23.04.2008
JSF – Ist das Pferd tot?
Wir alle kenne den Spruch “Wenn Du entdeckst, dass Du ein totes Pferd reitest, steig ab.” Bei meinem ersten Projekt ist es jetzt soweit, ich habe beschlossen das “Pferd” JSF ist vielleicht nicht tot, aber zumindest schwer krank.
Anforderung des Kunden war es sowohl “Deep Links”, also URLs anzubieten die direkt tief in den Webauftrit einsteigen als auch den Browser Back Button sauber zu unterstützen. Nach einigen Experimenten und einer Menge Recherche Arbeit bin ich zu der Erkenntnis gekommen, dass JSF für solche Projekte nicht die richtige Plattform ist. Deep Links lassen sich vielleich nocht realisieren, aber den Back Button in Zusammenhang mit Datatables habe ich nicht in den Griff bekommen. Problem ist, dass die Datatable ihren Zustand aus der Session holt, spricht ihre eigentlichen Objekte auf Basis einer drunterliegenden Collection holt. Wenn diese Collection nicht mehr vorhanden ist, funktioniert die Datatable nicht (einen guten Artikel hierzu gibt es auch im myFaces WIKI). Egal wie ich es gedreht habe, ich konnte mit JSF nicht den Speicherbedarf und die Performance parallel in den Griff bekommen, so dass ich die Anwendung auf klassische Servlets (auf MVC Basis) zurück drehen musste.

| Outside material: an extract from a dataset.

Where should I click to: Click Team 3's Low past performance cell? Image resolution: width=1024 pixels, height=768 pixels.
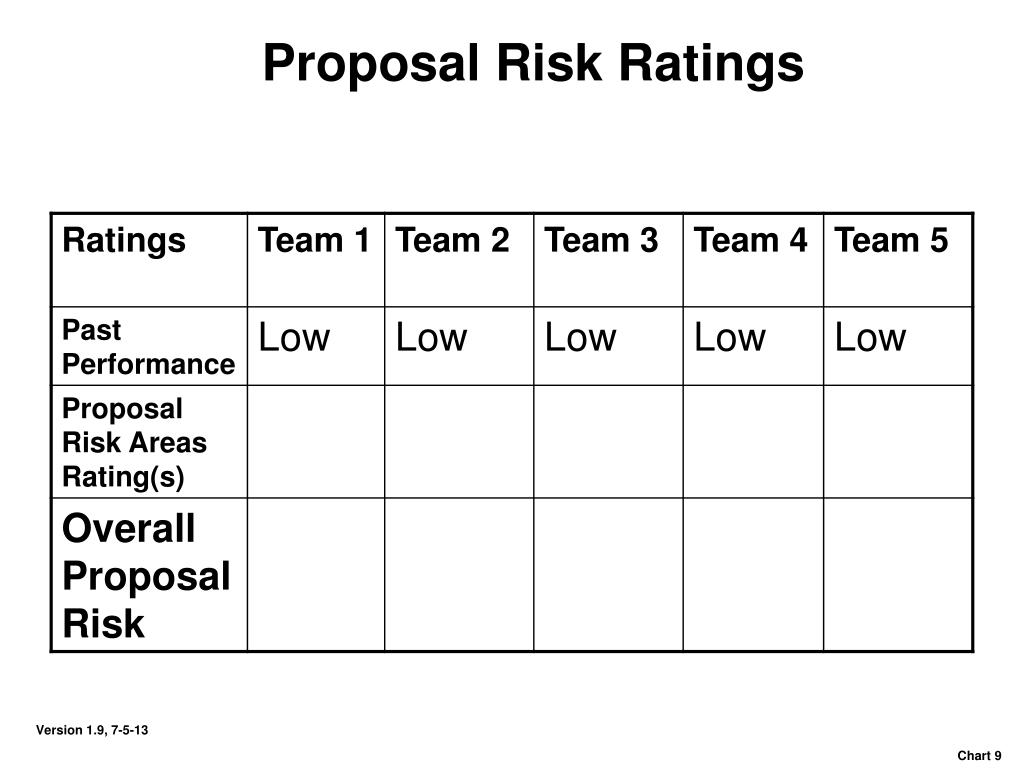[609, 346]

Die Moral von der Geschicht? Aus meiner Sicht wird JSF nicht DAS Web Framework werden. Im schlimmsten Fall droht JSF ein ähnliches Schicksal wie EJB 1.x und 2.x, gute Ideen aber für die praktische Umsetzung zu kompliziert, im besten Fall wird es ein mögliches Framework für Web Application bleiben. Den de facto Standard Status, wie Struts ihn bis vor einigen Jahren hatte, wird es aber so schnell nicht erreichen können.